The process I have described is great way to start the development of a library cookbook. Its limitation is that it only exists on your local ChefDK workstation. This might be fine if you are working alone. However, by making cookbooks into local Git repositories by default, all manner of collaborative opportunities become available in a manner well known to a lot of developers.
At this point, I am going to discuss the utilization of a public GitHub repository for collaborating and even including in your kitchen cookbooks directly. Somewhere along the way in your development of a library cookbook, there will be an initial version that appears to work. This would be a good opportunity to copy/sync/push this version up to a public or private repository. If you have not already, create a GitHub repository for this local repository, set the location of this in the local Git repository and push (sync) the contents up to it. If none of this makes any sense, then please take the time to learn Git!
Now, this library cookbook can be consumed by any ChefDK workstation that has access to the Internet!

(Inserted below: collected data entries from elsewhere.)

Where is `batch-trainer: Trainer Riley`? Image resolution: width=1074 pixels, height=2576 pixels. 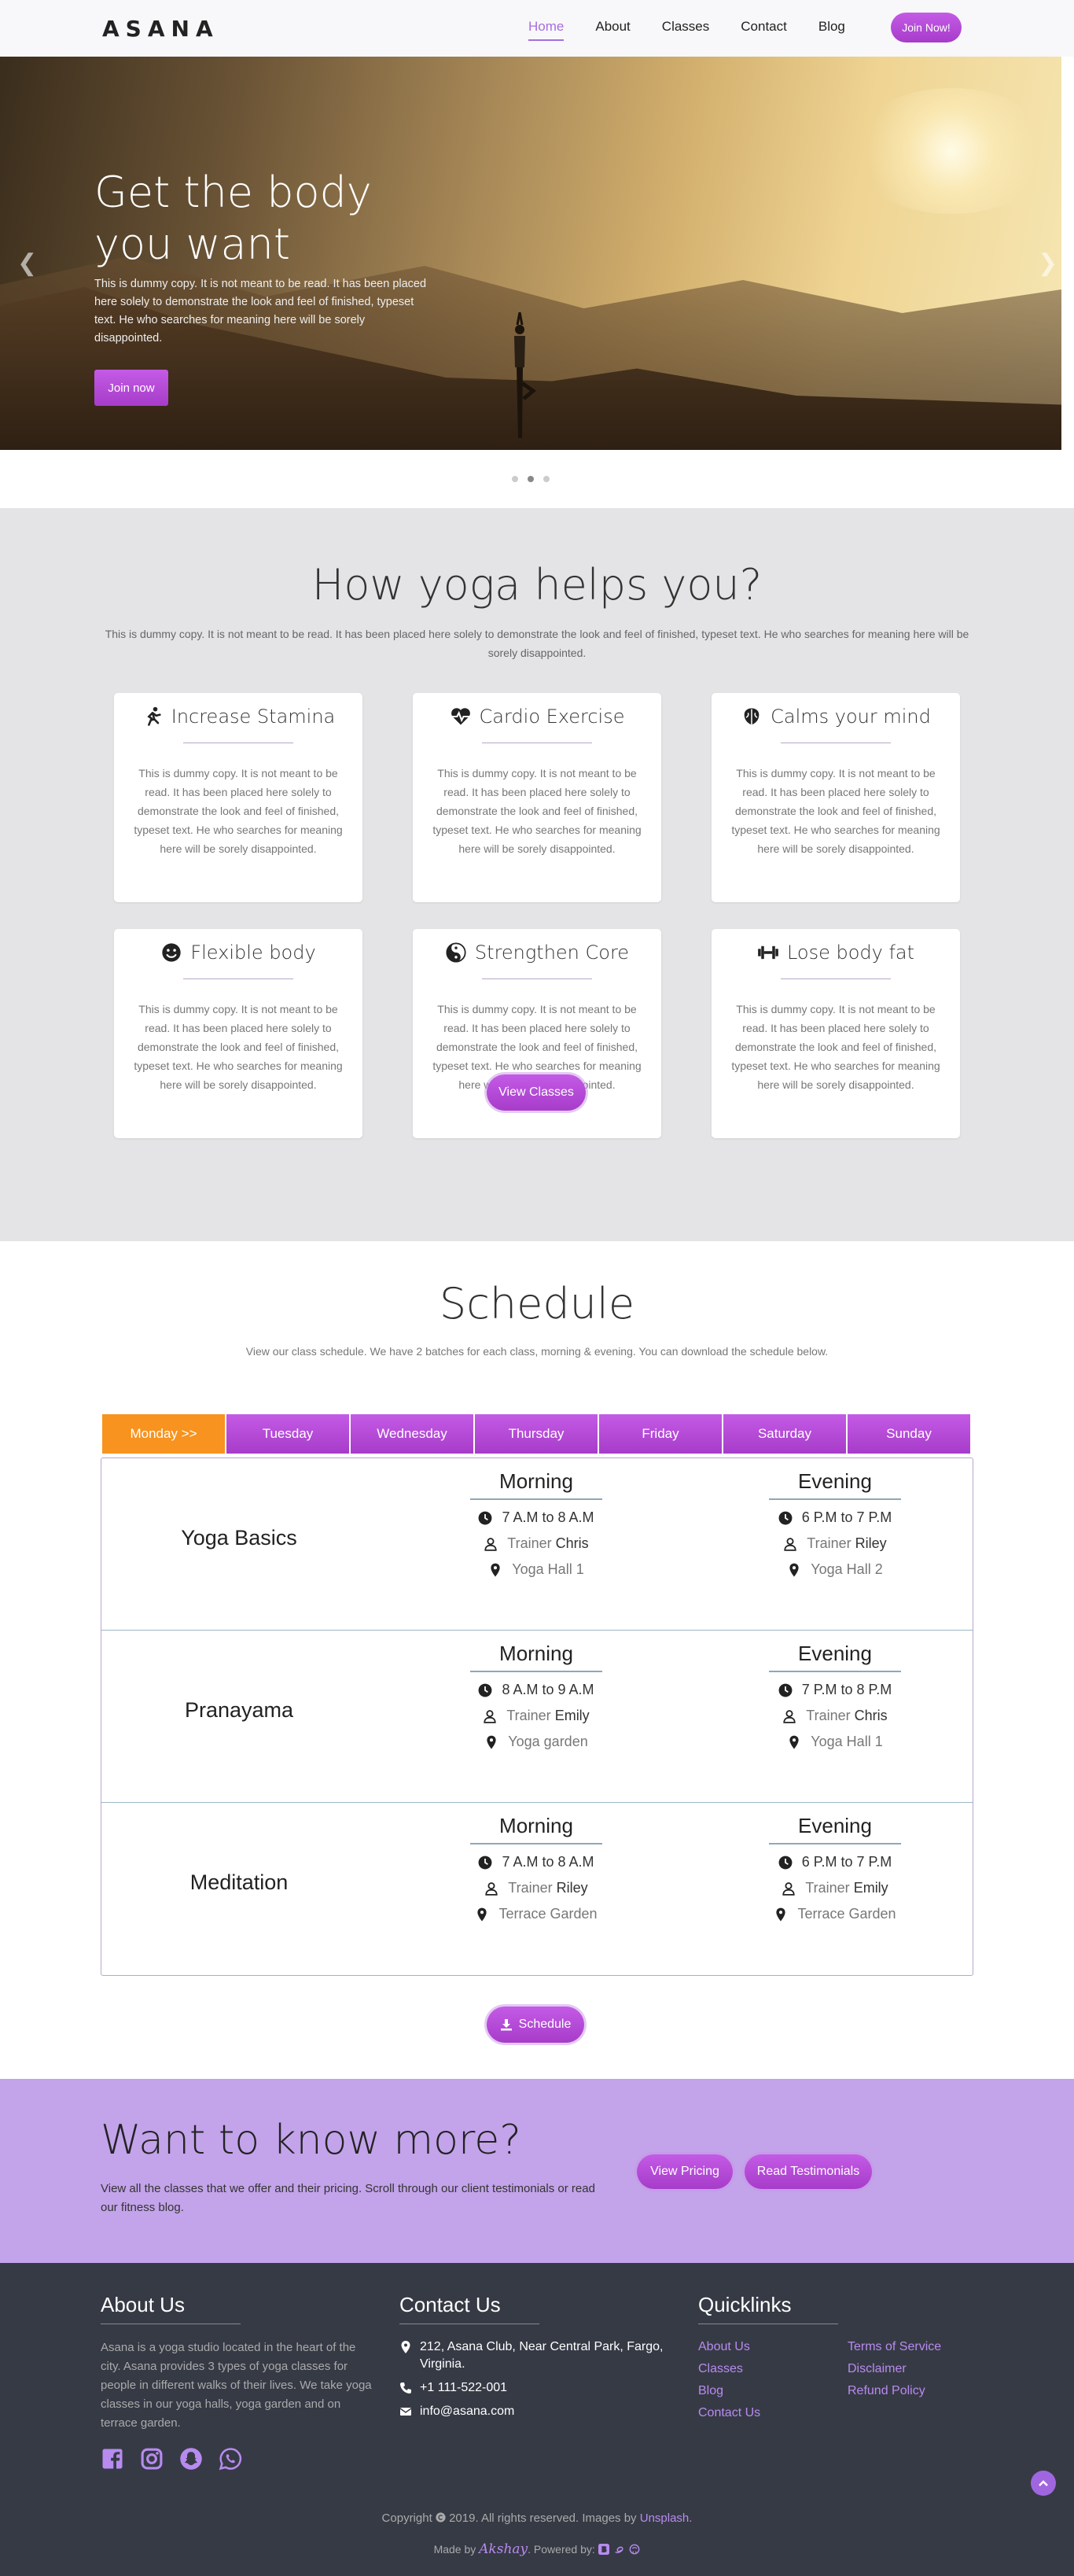 batch-trainer: Trainer Riley is located at coordinates (537, 1888).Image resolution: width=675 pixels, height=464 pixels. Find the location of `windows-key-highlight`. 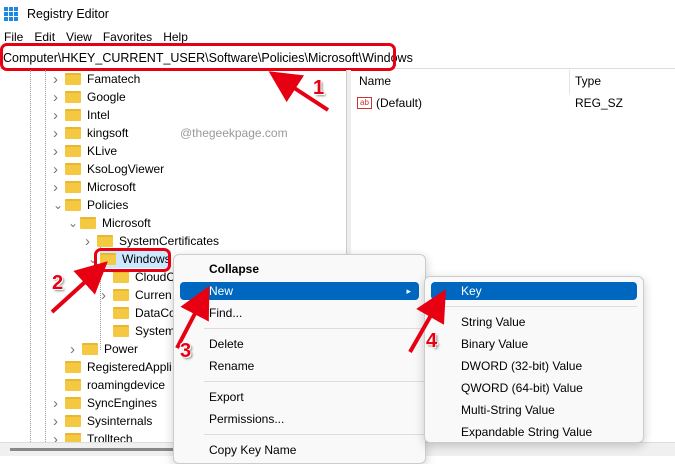

windows-key-highlight is located at coordinates (132, 260).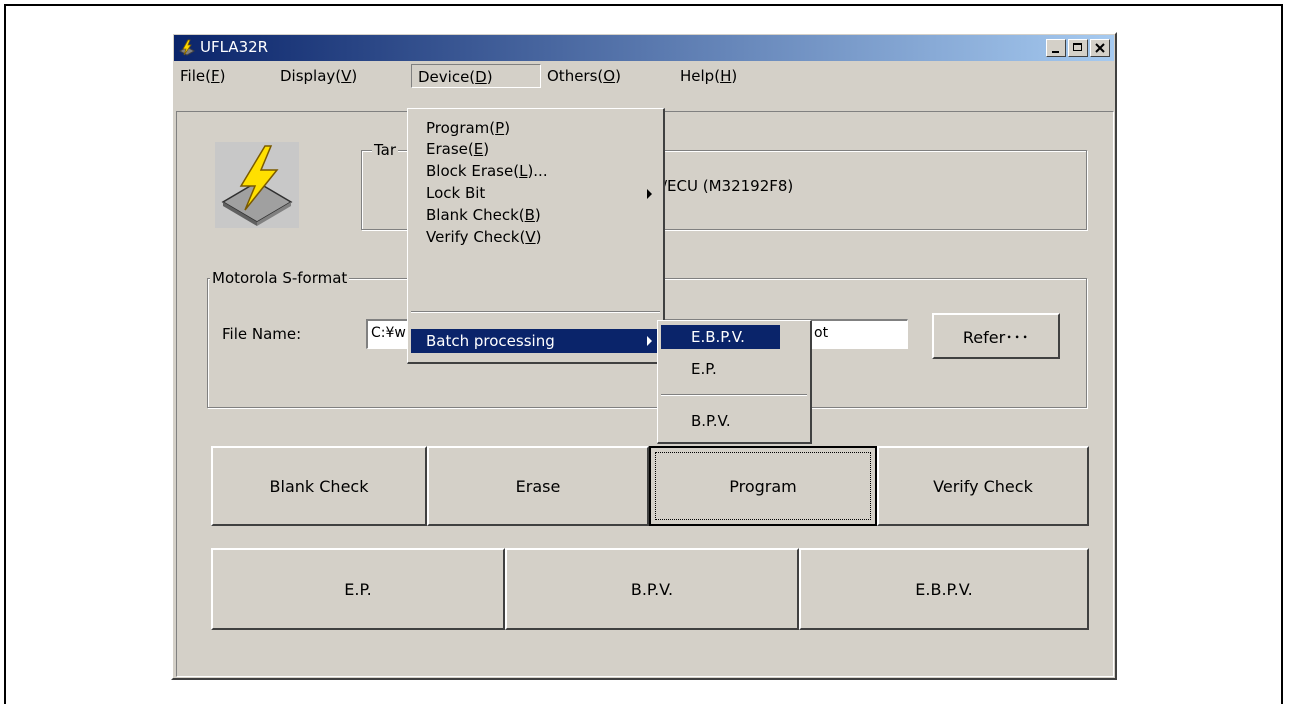 The image size is (1289, 704). I want to click on minimize-button, so click(1056, 48).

This means that you can work with this cookbook from multiple computers or other people can use your cookbook and even suggest changes/fixes/improvements through built in GitHub functions. All it takes is an adjustment to the Berksfile:
cookbook "Install_Packages", "~> git: "https://github.com/[user]/[repo_name].git", ref: "[commit id]"
Notice that you can pin your kitchen cookbook to a particular commit (version) of the library cookbook. This is ideal when collaboratively working with a cookbook under development.
The point of Berks seems to be to take care of the details and complexity cookbook dependencies. So one should not have to study it in detail. As long as that seems to hold true, this appendix can be ignored. But when things go south, here is a walk through that might help.
Enter berks help to see the commands.
Starting in a newly created cookbook enter berks list. The result will be:
Lockfile not found! Run `berks install` to create the lockfile.
Enter berks install
Resolving cookbook dependencies...
Fetching '[cookbook name]' from source at .
Fetching cookbook index from https://supe
Using [cookbook name] (0.1.0) from source at .
Notice that a Berksfile.lock file was created. Now berks list just includes the local cookbook.
Now add a dependency in metadata such as depends chocolatey and run berks list again
The lockfile is out of sync! Run `berks install` to sync the lockfile.
berks install again:
Resolving cookbook dependencies...
Fetching 'ServerX6' from source at .
Fetching cookbook index from https://supermarket.chef.io...
Using ServerX6 (0.1.0) from source at .
Using ohai (5.2.0)
Using chocolatey (1.2.1)
Using windows (3.4.0)
Converging a cookbook after a change to the metadata implicitly runs berks install.
berks list and the contents of Berksfile.lock will confirm these new dependencies.
Cookbooks are downloaded and stored in the .Berkshelf directory. In Test Kitchen for windows this is located in the windows profile for the user running Kitchen.